Data Ownership, 12-28
What does the term mean?
We own almost nothing that we produce on digital platforms and the tech companies mean to keep it that way. I don’t own my Twitter. I don’t own my Google account. Google could destroy my account, burn years of my work, lock me out of my phone, and make it nearly impossible to do my job and they could do this for just about any reason or for no reason at all. There are very few laws protecting consumers from these practices.
Data ownership seems like a tricky concept to me.
Who owns my DNA? You can say that since it is my body, I must own it. But if you think of my DNA as represented in data, things get murky. I do not have the ability to represent my DNA as data—I need a lab to do that for me. I do not have the know-how to draw any inferences from this data representation—I need an expert to do that for me.
Maybe I have, or should have, rights to control the use of the data representation of my DNA. Perhaps those rights are what we mean by ownership. The right that I think that I want is the right to decide who gets to connect my DNA representation with my personal identity. If you want to build a database to correlate DNA data representations of many people with their disease profiles and other characteristics, while keeping my identity anonymous, you don’t need my permission. But if you want to do anything with my DNA data representation that involves describing it as Arnold Kling’s DNA, then you do need my permission.
Who owns the email in my Gmail account? If Google decides that it no longer wishes to store my email, either because it does not like me personally or because it wants to end the email storage service (the way it ended blogsearch), I don’t believe I have a contractual right to anything. My ownership of archived emails, many of which are very important to me (or I would not have had Google archive them) is totally dependent on Google being nice about it. Perhaps this is not a reasonable state of affairs, and instead email archiving ought to be a service that is provided contractually in ways that protect consumers more formally.
Who owns my data on Facebook? Recently, I heard someone argue that since Facebook takes advantage of its vast collection of data to better target advertising, then Facebook should be paying individuals for their provision of data. If I were Facebook, I would reply, “Oh yeah? What about your taking advantage of the entertainment that Facebook provides to you? How about paying for that?”
In the world of tangible goods, there are many instances in which people and businesses do not pay one another in an itemized way. Go have lunch at a food court in a mall. Do you get charged for napkins? Does the fast-food outlet pay you to return your tray and dump your trash? If you are not upset by those transactions, why should you get upset over Facebook not paying for your data or you not paying for your use of Facebook?
In the digital world, the low cost of creating and distributing intangible goods gives rise to more situations where there is not an intuitively obvious way to assign rights and obligations. And yet if you try to define “ownership,” that is what it comes down to: a set of rights and obligations.

Assignment:
Answer these questions using the data ownership text.
(a) What service did Google end?
(b) For DNA, what does the writer need a lab to do, and what does the writer need an expert to do?
(c) In the end, what does the writer say ownership comes down to?
These lines have no connection to the data ownership text.

Data under study:
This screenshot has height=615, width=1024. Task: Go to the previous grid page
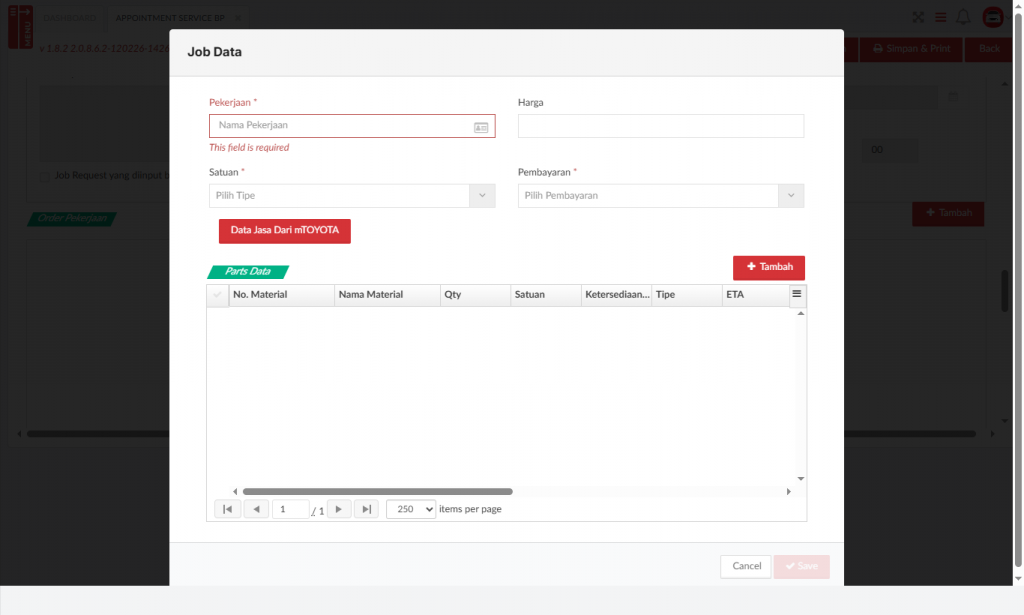click(x=256, y=509)
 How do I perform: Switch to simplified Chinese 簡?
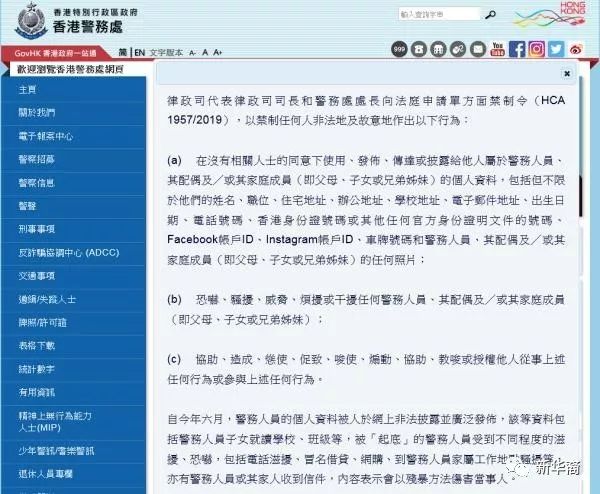(x=123, y=52)
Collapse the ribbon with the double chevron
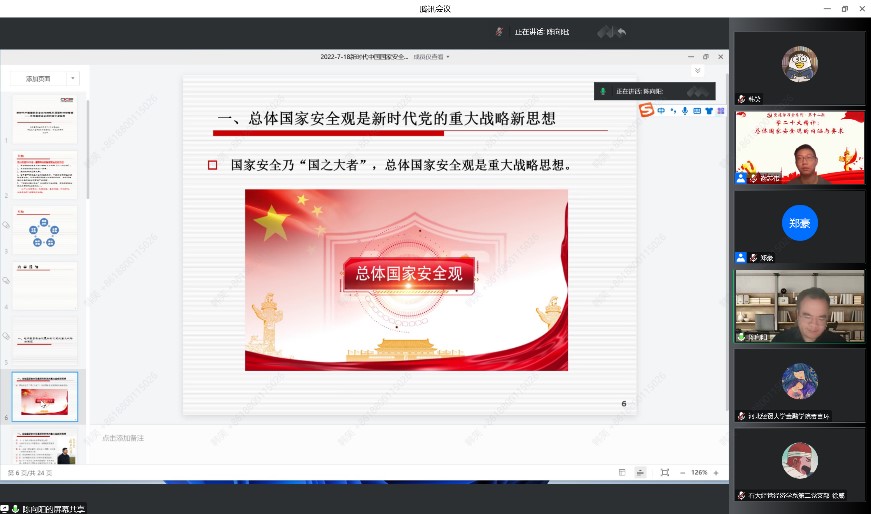Viewport: 871px width, 514px height. coord(697,71)
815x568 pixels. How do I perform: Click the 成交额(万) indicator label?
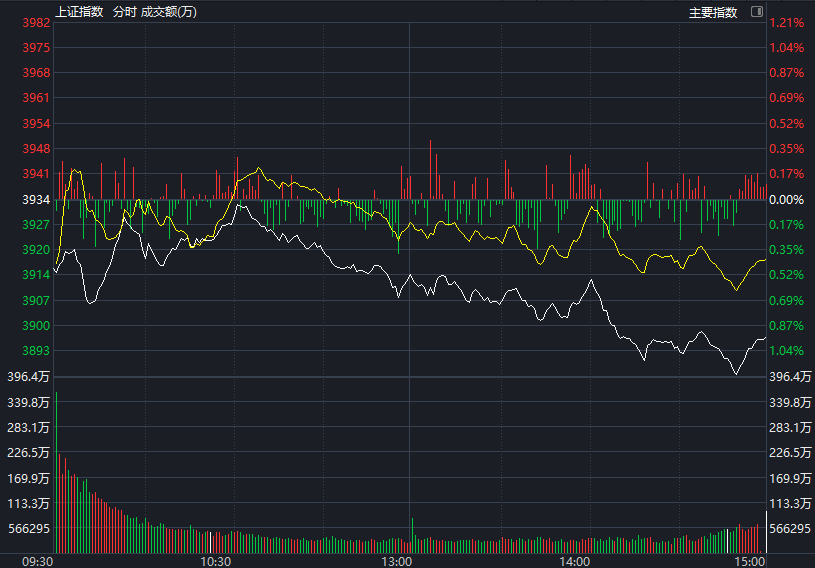[x=169, y=12]
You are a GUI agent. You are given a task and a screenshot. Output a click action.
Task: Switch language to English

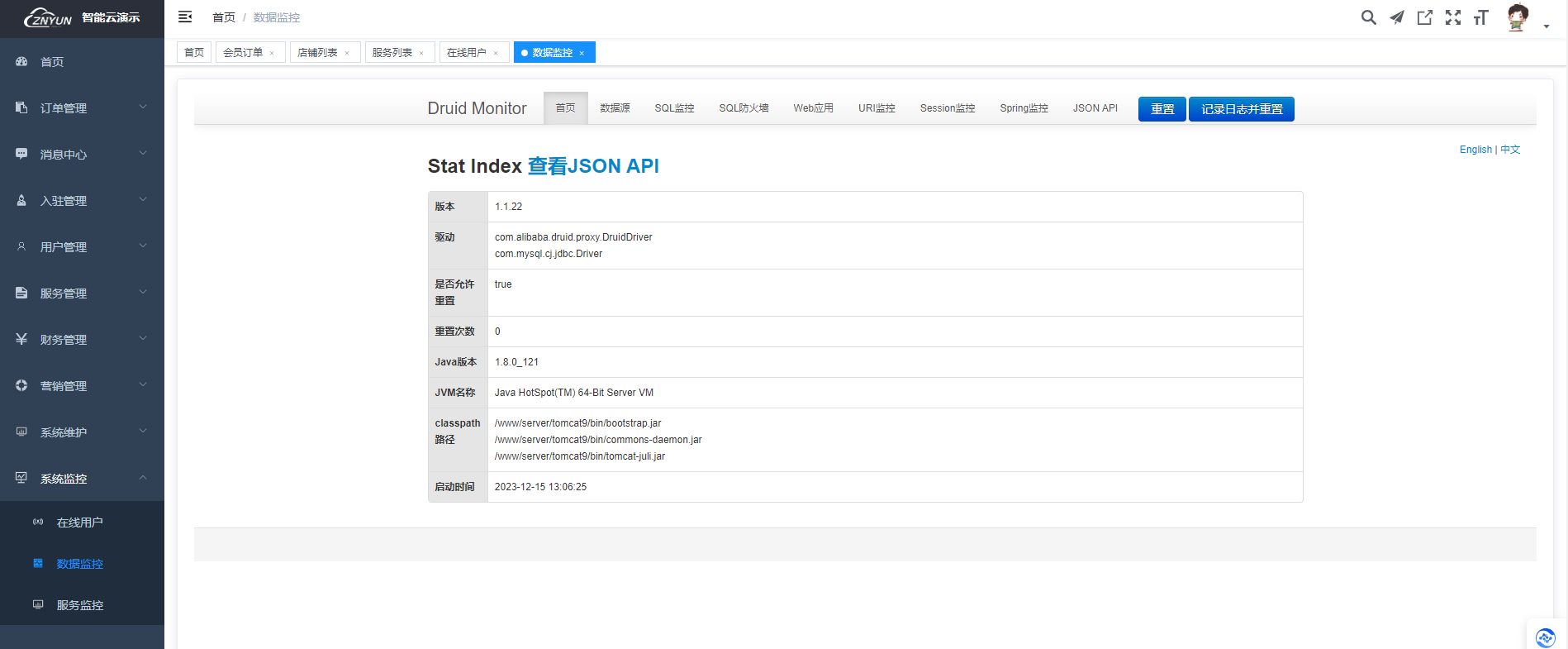pyautogui.click(x=1475, y=150)
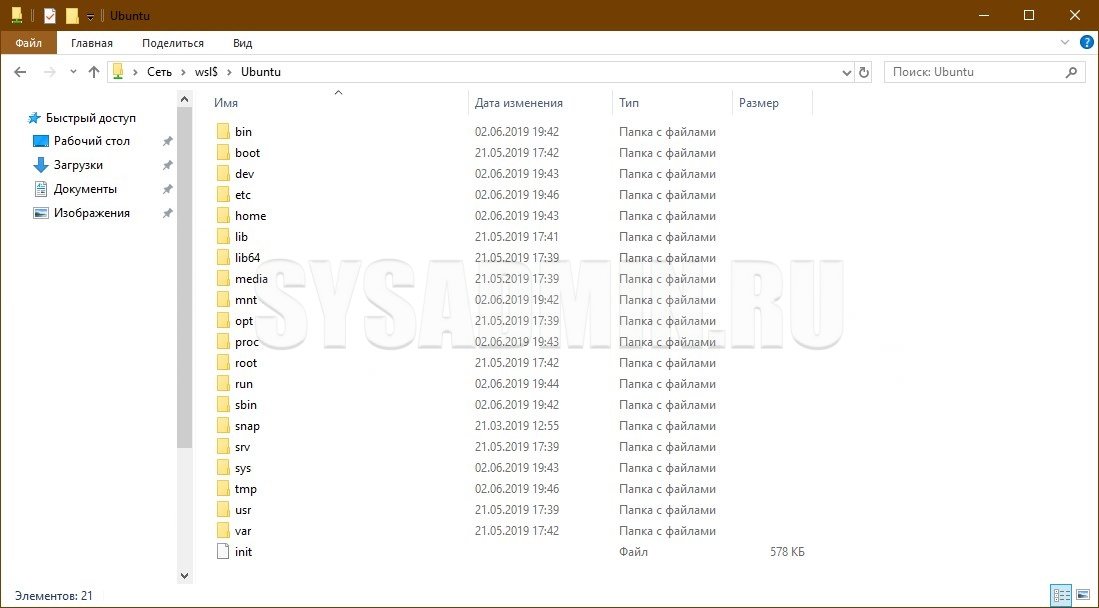Image resolution: width=1099 pixels, height=608 pixels.
Task: Expand the ribbon with the chevron
Action: click(x=1066, y=43)
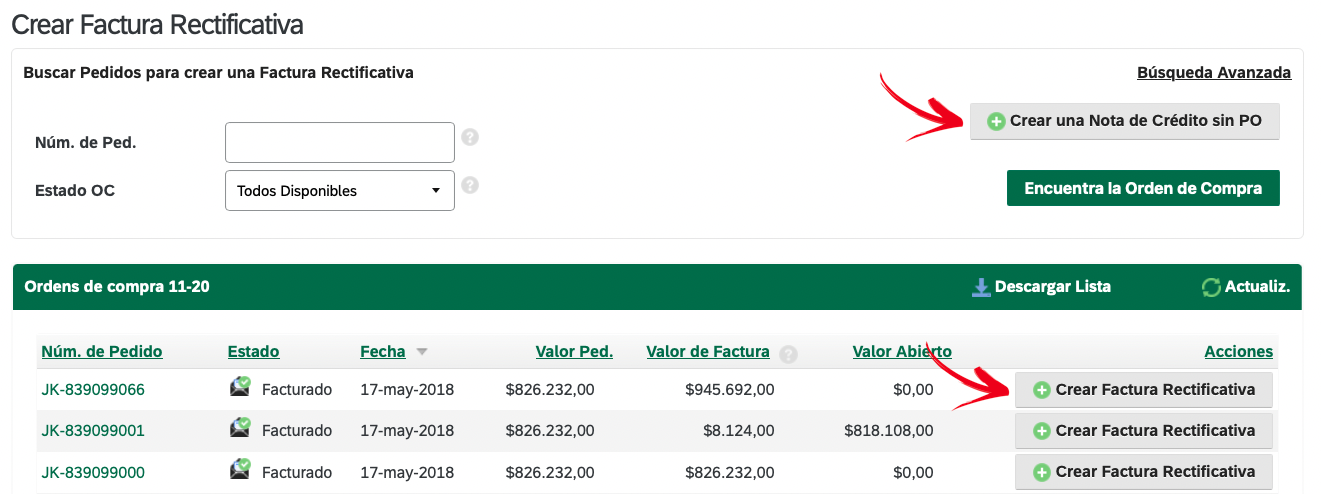Click help icon beside Núm. de Ped. field

[470, 137]
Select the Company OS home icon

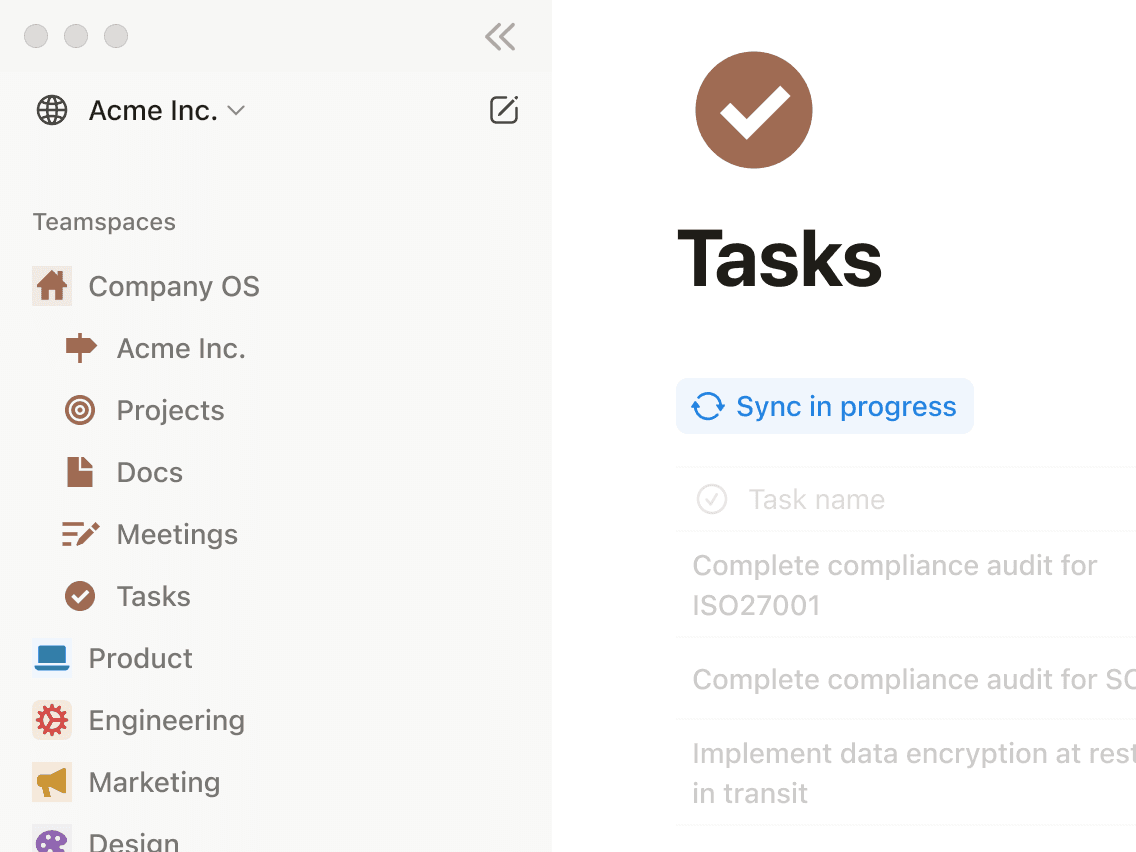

Finished exercise:
(a) Blogsearch.
(b) A lab represents the writer's DNA as data, and an expert draws inferences from that data.
(c) A set of rights and obligations.